Auch in Jilava gab es eine Talanga aus einem Stück frei hängender Eisenschiene, angebracht in der Nähe des Torpostens, die zum Zählappell oder bei Alarm mit einem Hammer geschlagen wurde. Wenn das Zeichen zum Appell ertönte, mussten normalerweise alle Häftlinge in ihren Zimmern antreten. Wegen der großen Zahl der Häftlinge in unserem Zimmer fand nur ein Teil der Leute vor der Pritsche stehend Platz, der Rest der Häftlinge musste sich in einer Reihe auf den Rand der oberen Etage der Pritsche setzen. Wie schon in Temeschburg erlebt musste auch hier der Zimmerchef dem scheidenden und dem antretenden diensthabenden Unteroffizier die Zahl der Häftlinge melden. Meistens war bei der Zählung auch der diensthabende Offizier der Anstalt zugegen.

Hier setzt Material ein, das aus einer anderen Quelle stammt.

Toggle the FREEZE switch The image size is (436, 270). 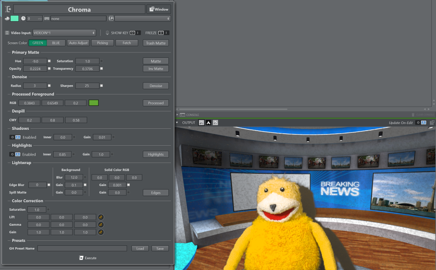tap(164, 33)
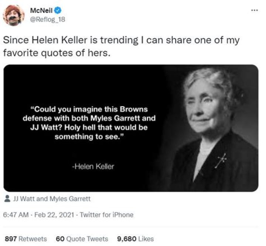The height and width of the screenshot is (246, 266).
Task: View the 60 Quote Tweets
Action: (82, 239)
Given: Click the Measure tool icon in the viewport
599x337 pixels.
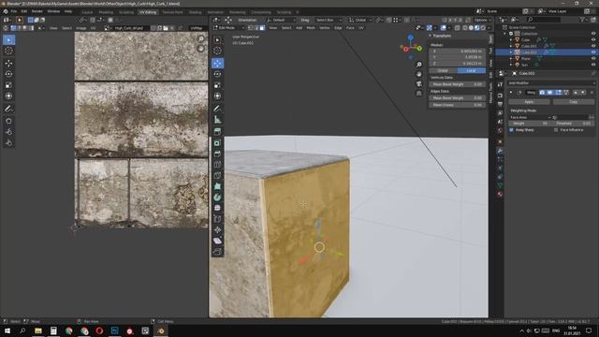Looking at the screenshot, I should pos(217,120).

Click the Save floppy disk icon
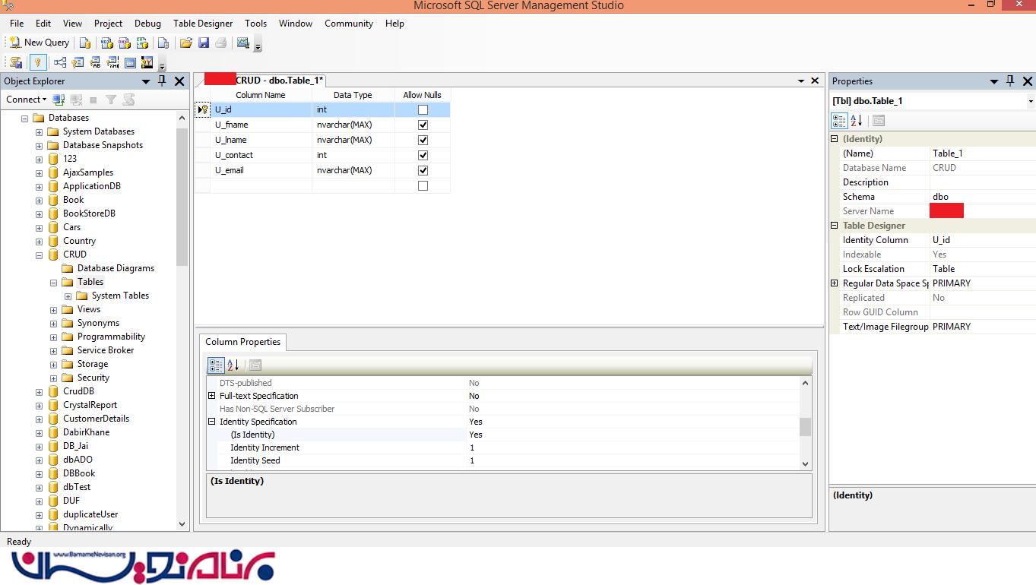pyautogui.click(x=204, y=43)
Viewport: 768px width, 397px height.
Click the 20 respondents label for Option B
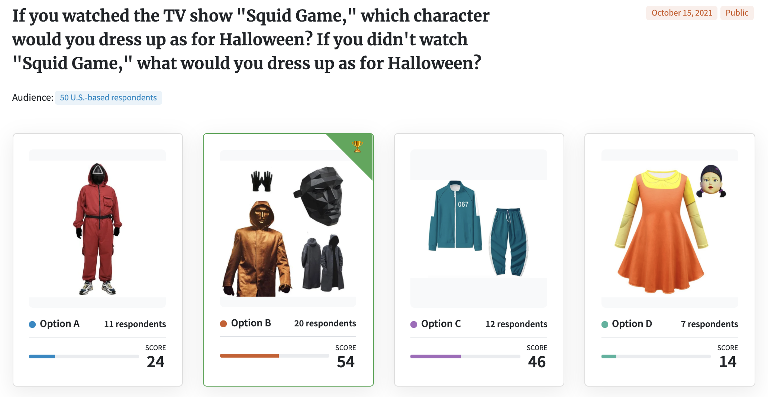[325, 323]
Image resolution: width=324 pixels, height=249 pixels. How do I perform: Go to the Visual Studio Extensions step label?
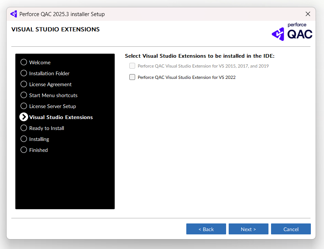click(61, 117)
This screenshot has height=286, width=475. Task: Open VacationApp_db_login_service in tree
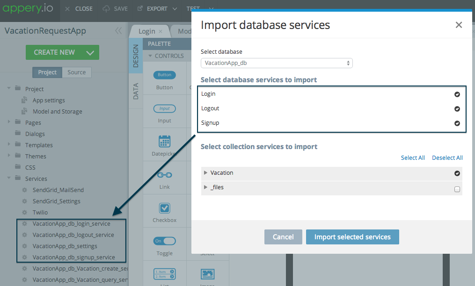pos(71,224)
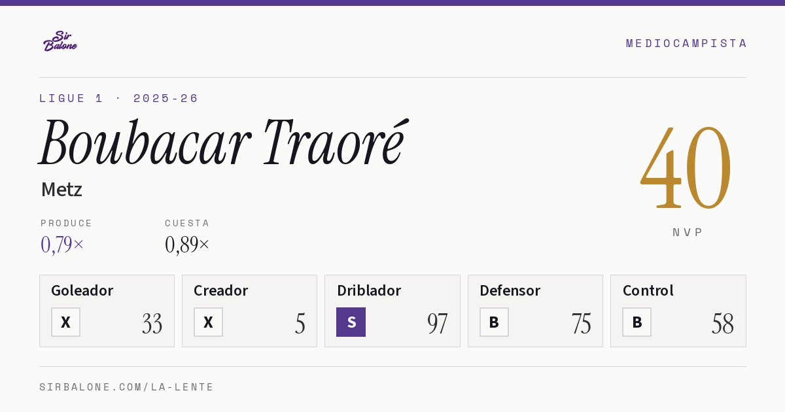This screenshot has height=412, width=785.
Task: Click the Metz club name
Action: 61,190
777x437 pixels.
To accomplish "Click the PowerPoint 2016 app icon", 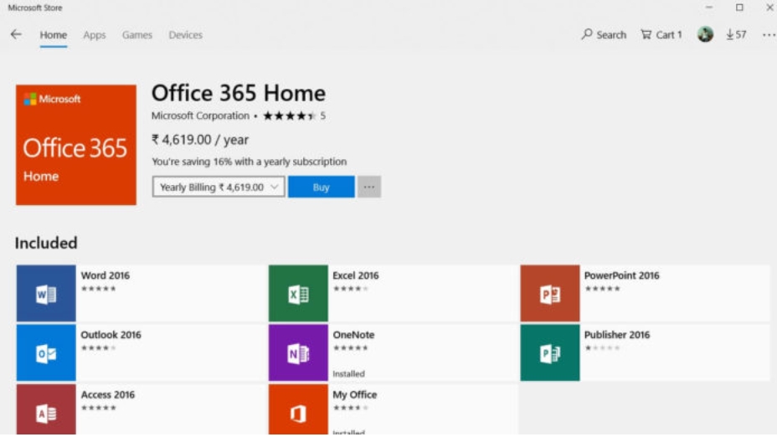I will tap(549, 294).
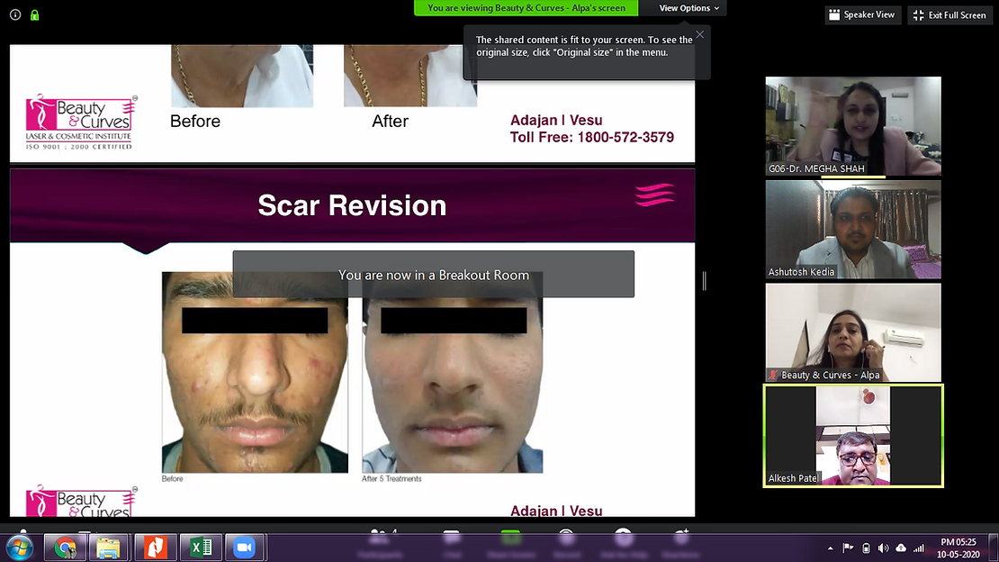
Task: Click the Windows Start button
Action: [20, 548]
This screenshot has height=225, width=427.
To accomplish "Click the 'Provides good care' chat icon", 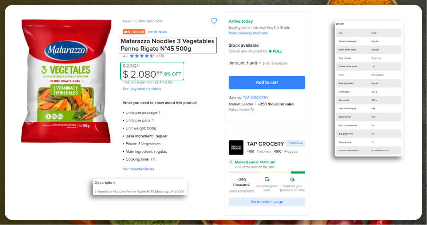I will click(x=267, y=180).
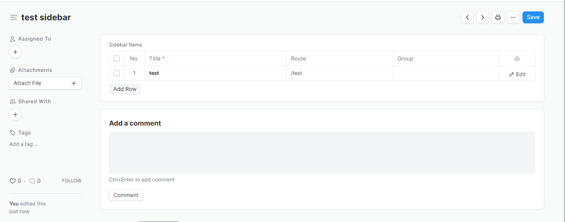Edit the test row
Image resolution: width=565 pixels, height=222 pixels.
tap(517, 74)
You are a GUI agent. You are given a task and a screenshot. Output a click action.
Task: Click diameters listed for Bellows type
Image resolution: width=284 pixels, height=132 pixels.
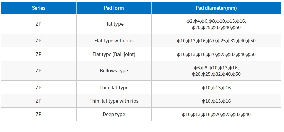tap(216, 71)
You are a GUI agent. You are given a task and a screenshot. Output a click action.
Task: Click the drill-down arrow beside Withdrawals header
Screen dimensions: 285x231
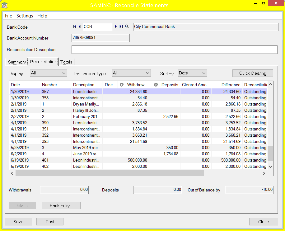click(x=122, y=84)
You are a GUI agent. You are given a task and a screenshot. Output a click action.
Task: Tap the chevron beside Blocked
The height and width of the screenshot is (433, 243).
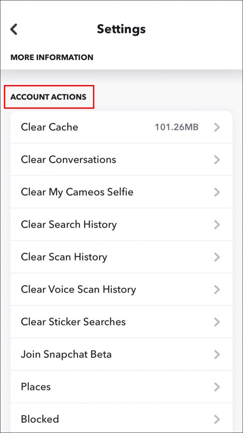pos(217,419)
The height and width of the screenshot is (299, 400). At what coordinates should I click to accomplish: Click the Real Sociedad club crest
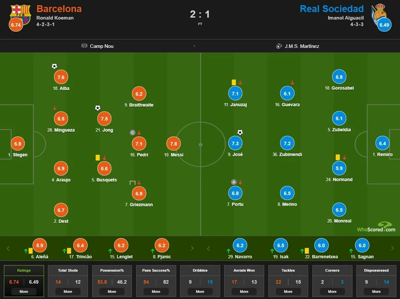[x=379, y=13]
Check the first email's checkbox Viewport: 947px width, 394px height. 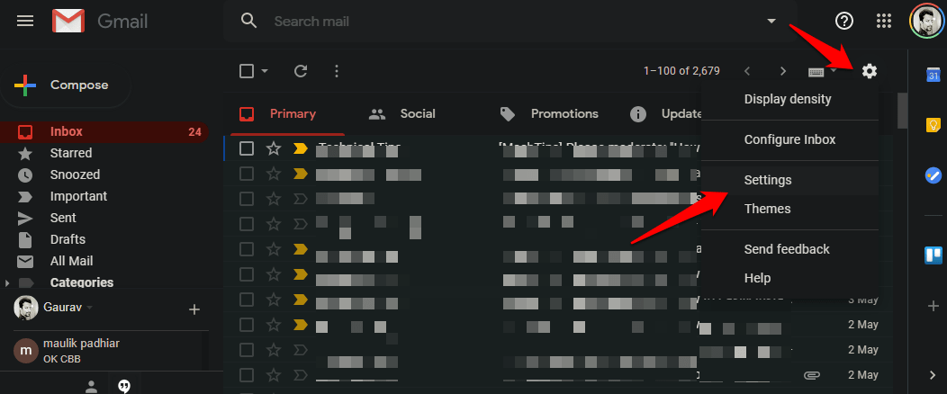[x=247, y=148]
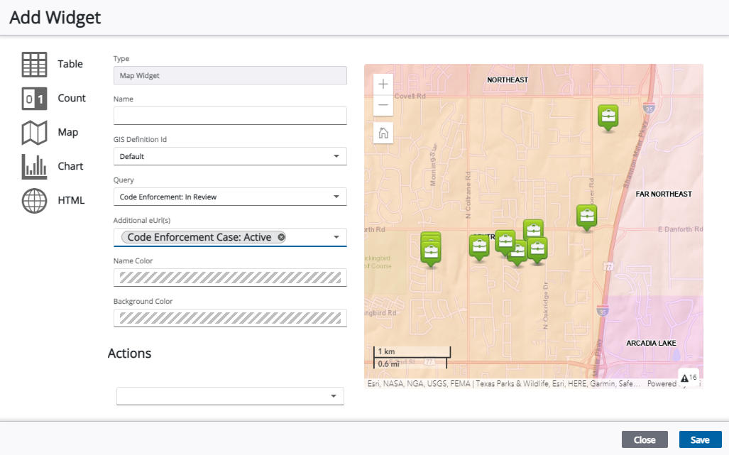Image resolution: width=729 pixels, height=455 pixels.
Task: Remove the Code Enforcement Case: Active tag
Action: coord(281,236)
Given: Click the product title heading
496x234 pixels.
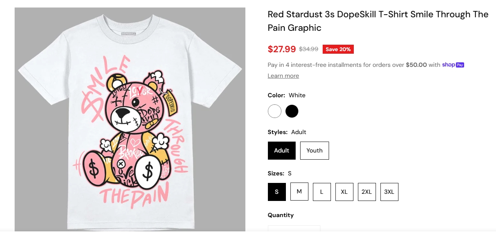Looking at the screenshot, I should 378,21.
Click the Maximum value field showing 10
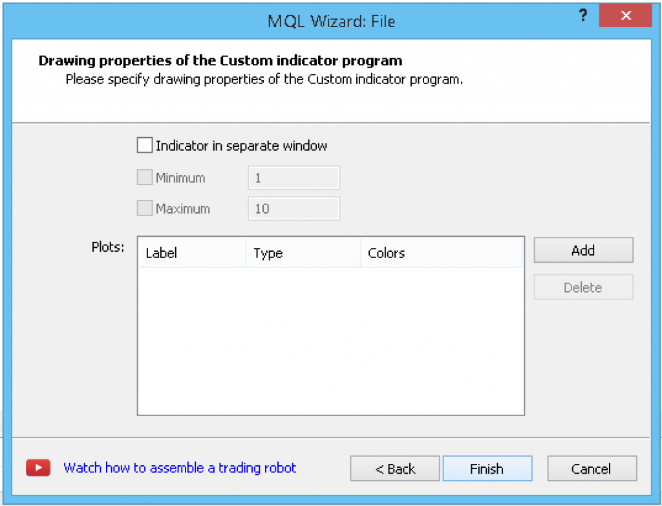The height and width of the screenshot is (506, 662). pyautogui.click(x=294, y=208)
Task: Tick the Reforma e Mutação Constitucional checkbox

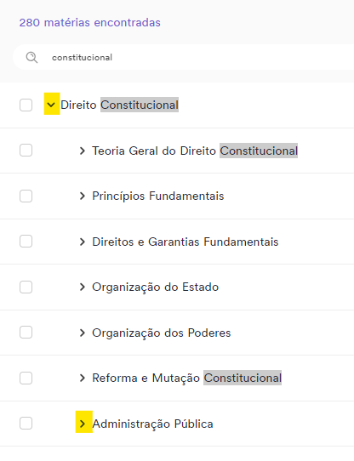Action: coord(26,378)
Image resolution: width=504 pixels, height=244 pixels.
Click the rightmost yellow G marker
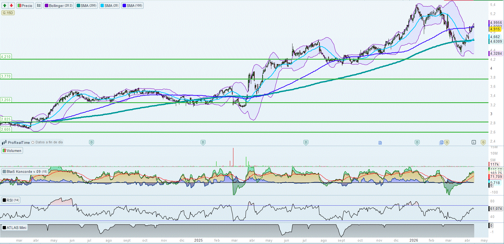pos(483,142)
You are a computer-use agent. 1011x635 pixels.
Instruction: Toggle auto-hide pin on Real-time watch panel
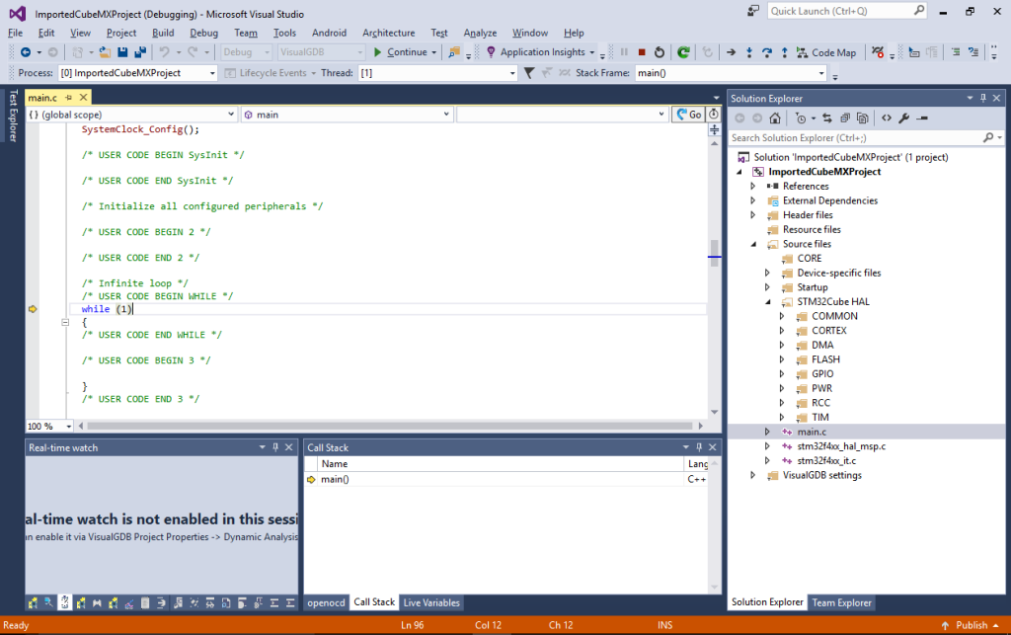(x=273, y=446)
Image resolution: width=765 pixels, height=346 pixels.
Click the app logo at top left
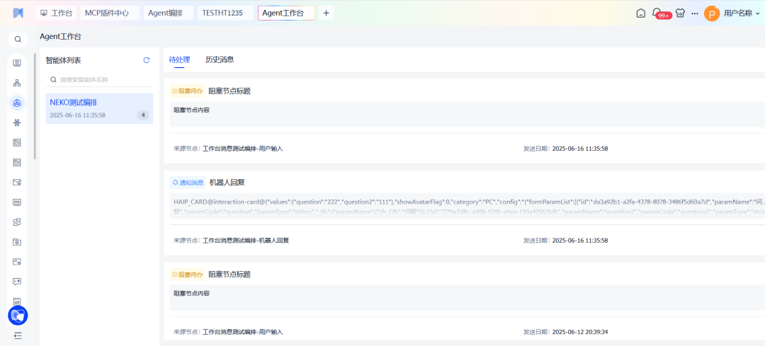pos(18,13)
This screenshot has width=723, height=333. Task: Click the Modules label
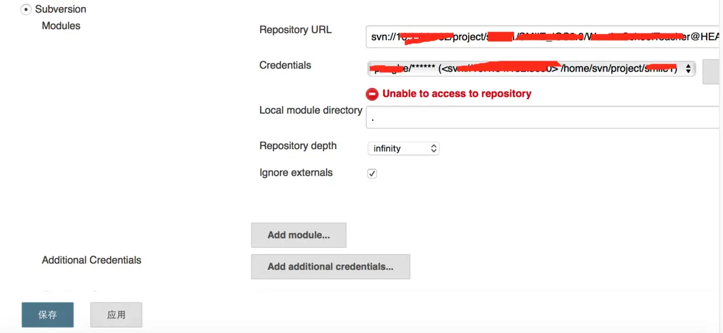(x=61, y=26)
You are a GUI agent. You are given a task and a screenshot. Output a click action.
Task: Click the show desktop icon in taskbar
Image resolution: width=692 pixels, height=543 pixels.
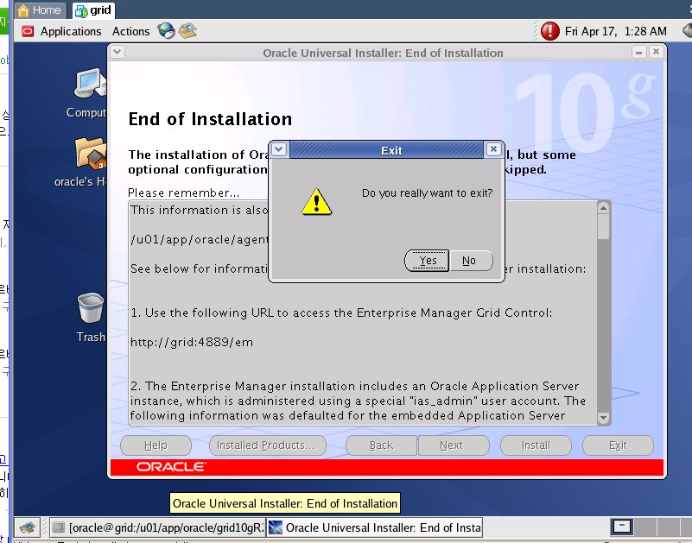(27, 527)
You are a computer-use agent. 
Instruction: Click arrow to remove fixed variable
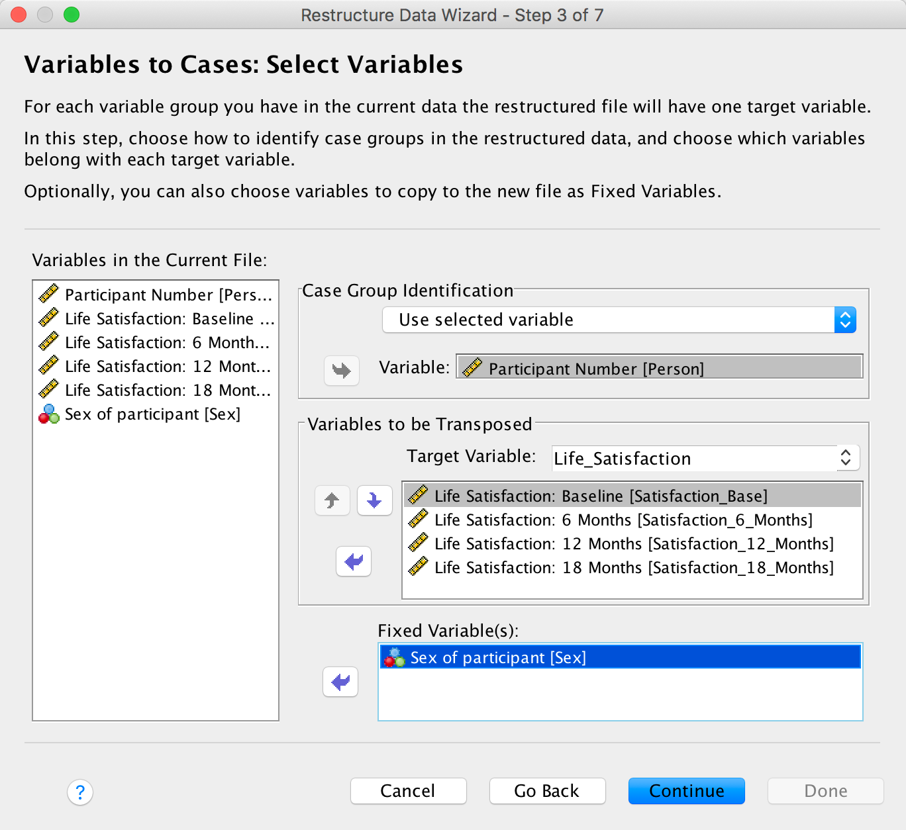340,682
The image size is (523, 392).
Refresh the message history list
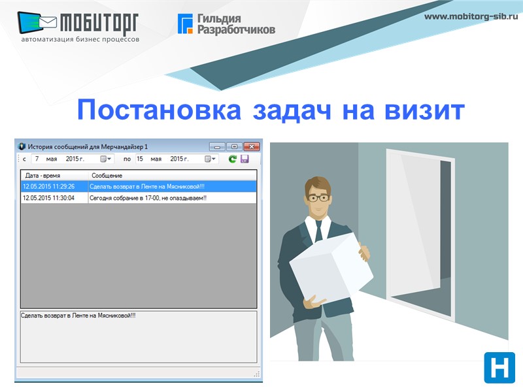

Nachdem der Lärm der Morgenzählung vorbei war, hörte man üblicherweise erfreulichere Geräusche vom Korridor, nämlich das Schleifen der großen Holzkübel, die über den Betonfußboden der Korridore gezogen wurden. Der Frühstücks-Terci (Maisbrei) näherte sich! Wenn ein Kübel vor unserer Tür anlangte, wurde die Tür vom diensthabenden Unteroffizier unserer Sektion aufgeschlossen und wir erblickten den mit dem Austeilen des Essens betrauten Strafgefangenen, welcher zumeist nicht wagte, auch nur einen Blick auf uns zu werfen. Neben dem Kübel waren die eckigen, emaillierten Militär-Essgeschirre und runden Essnäpfe gestapelt, die wir ebenfalls schon in Temeschburg kennengelernt hatten. Die uns zustehende Portion Terci betrug etwa 400 Milliliter pro Kopf, für die ersten Männer gab es sogar je einen Löffel dazu. Schlimm war, dass der anwesende Unteroffizier uns dauernd anherrschte, schnell zu essen, weil nicht genügend Essgeschirre vorhanden waren. Also war jedermann gezwungen, den noch ziemlich heißen Brei hurtig auszulöffeln oder aus der Ecke des Geschirres zu schlürfen und sein Geschirr weiterzugeben. Von einem Spülen der Gefäße war natürlich keine Rede. Die Leute behalfen sich mit ihren Händen und Fingern, und ihr Schlürfen verursachte Geräusche, die an das Tierreich erinnerten. Es war uns also nicht einmal vergönnt, diesen elenden Brei in Ruhe zu essen. Der Caraliu schimpfte dauernd und drohte, mit dem Essen weiter zu gehen. Trotz der ganzen Hast dauerte die Prozedur ziemlich lange. Was die Essgeschirre betraf, so waren diese in einem erbärmlichen Zustand, oftmals an den Ecken durchgerostet, und die zum Teil fingerdicken Löcher waren mit schon übel riechenden Textilfetzen zugestopft. Einzige Genugtuung bei diesem Frühstück war, dass der Terci etwas dicker und anscheinend sogar etwas süßer war als jener in Temeschburg, vielleicht waren wir aber auch bloß hungriger als damals.